[cfe-dev] The %p conversion and cast to void*
David Chisnall
David.Chisnall at cl.cam.ac.uk
Tue Feb 24 09:31:29 PST 2015
On 21 Feb 2015, at 03:56, Rouben Rostamian <rostamian at umbc.edu> wrote:
>
> My question is: Why is it that removing the cast /does not/
> trigger a warning in Clang? Do I need to specify further
> compilation flags to get that warning?
It used to generate a warning in clang but it was spectacularly annoying and so was removed because it generated a huge number of false positives. The C standard does require that the argument for %p 'be a pointer to void', but the only platforms where any other data pointer (in the same address space) would be problematic are ones that do not natively support byte addressing and so need different pointer types for char* and void* and anything word aligned. Clang does not support any such architectures and a lot of C code that people compile with clang / gcc would break on such architectures.

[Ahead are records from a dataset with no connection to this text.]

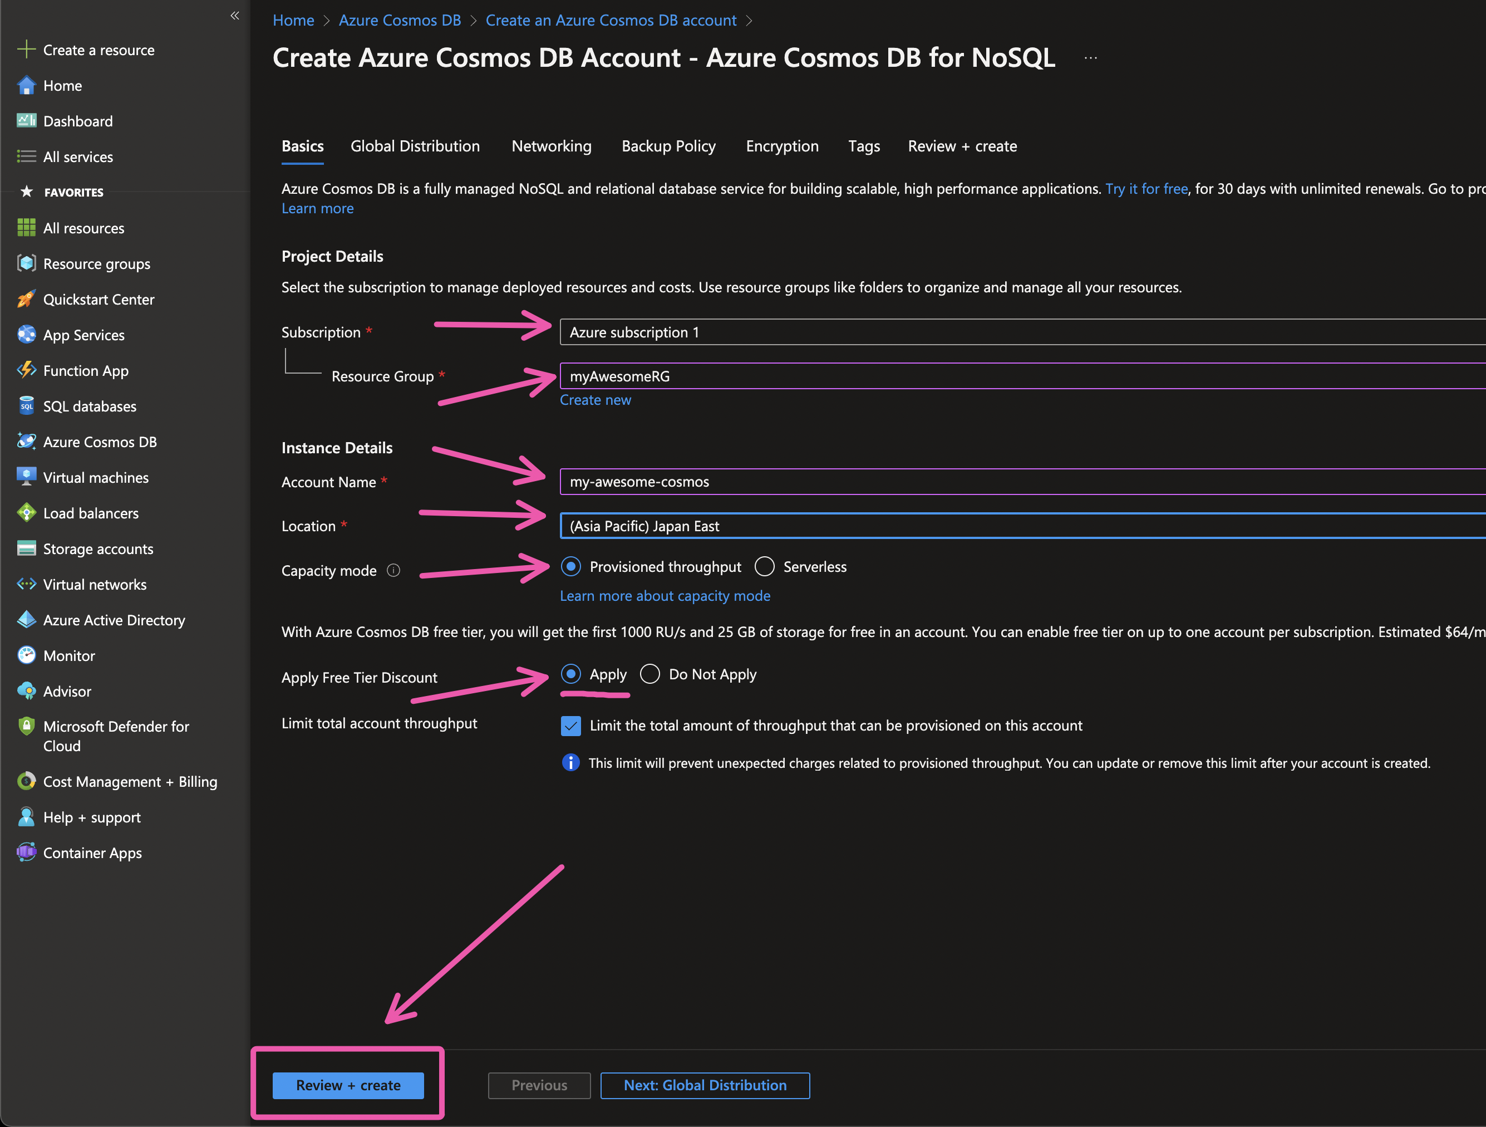Click the SQL databases sidebar icon

(26, 406)
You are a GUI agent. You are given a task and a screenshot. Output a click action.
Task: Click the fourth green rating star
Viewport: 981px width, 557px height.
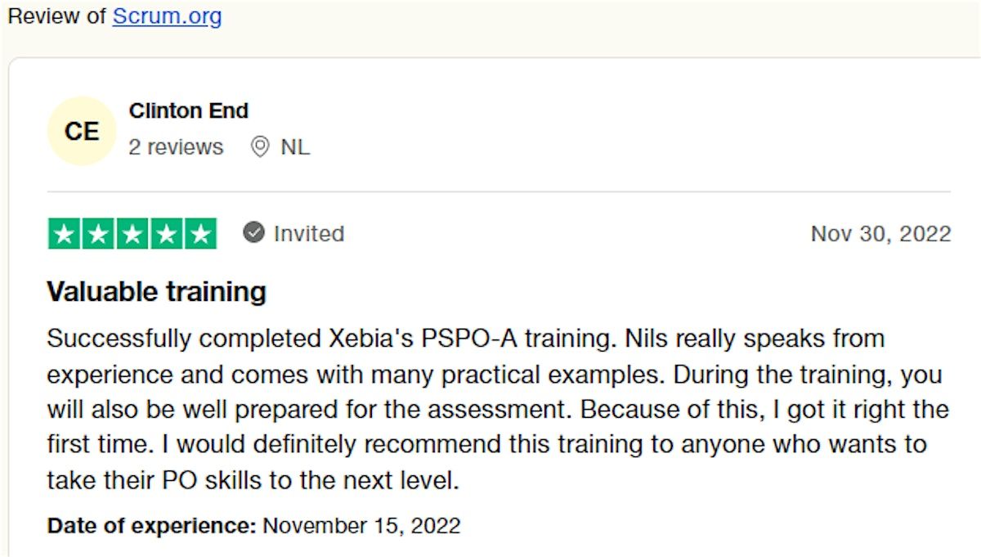click(167, 234)
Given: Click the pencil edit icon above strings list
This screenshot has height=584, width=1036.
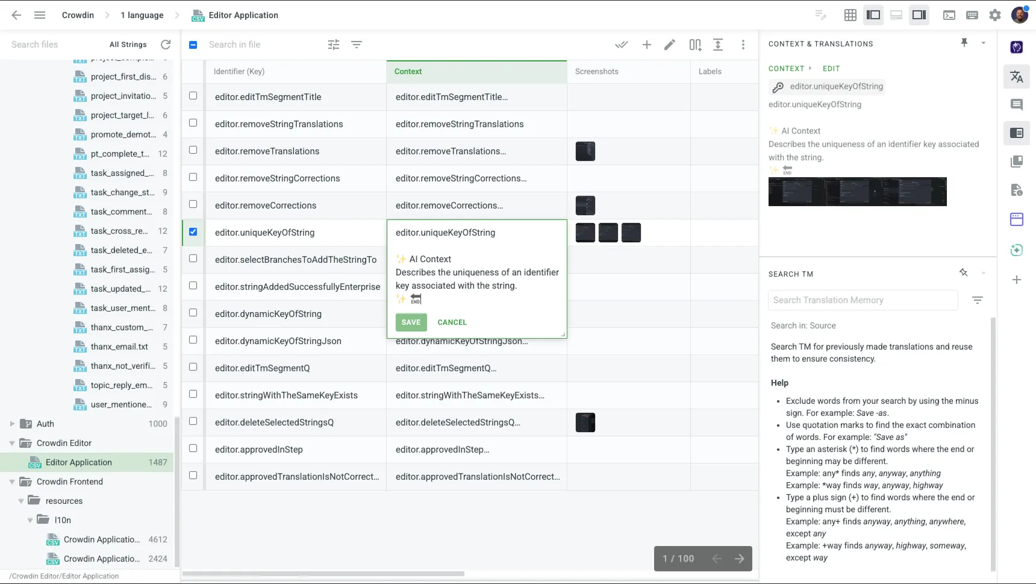Looking at the screenshot, I should click(669, 44).
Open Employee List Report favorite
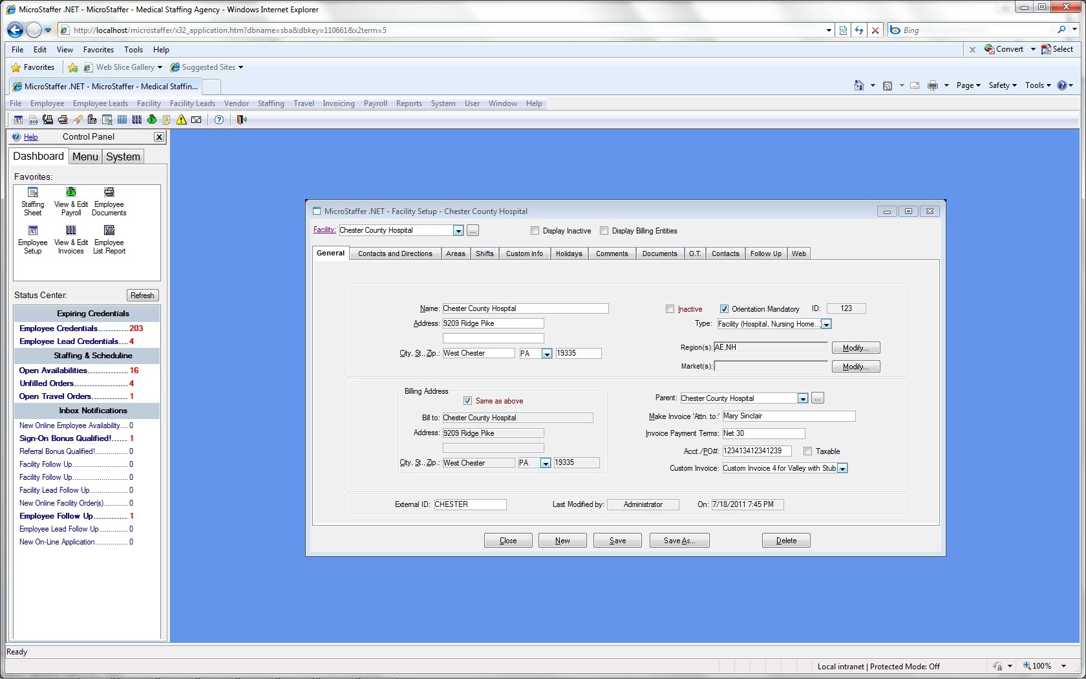 pyautogui.click(x=109, y=239)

The choice is to either have a warning that you are violating the letter of the C spec, but that your code will still work on every platform that you're likely to ever care about (and I say this as someone working on an architecture with a very unusual pointer representation, for which this warning would *still* be a false positive), or to allow this code through.
Clang policy is that good code ought to be able to use -Wall -Werror by default, because warnings that have too high a false positive rate are not present. If warnings are too likely to produce false positives (i.e. flag things that work fine on every system where the code is plausibly likely to run), then it doesn't help the programmer, it just makes them turn off the warning.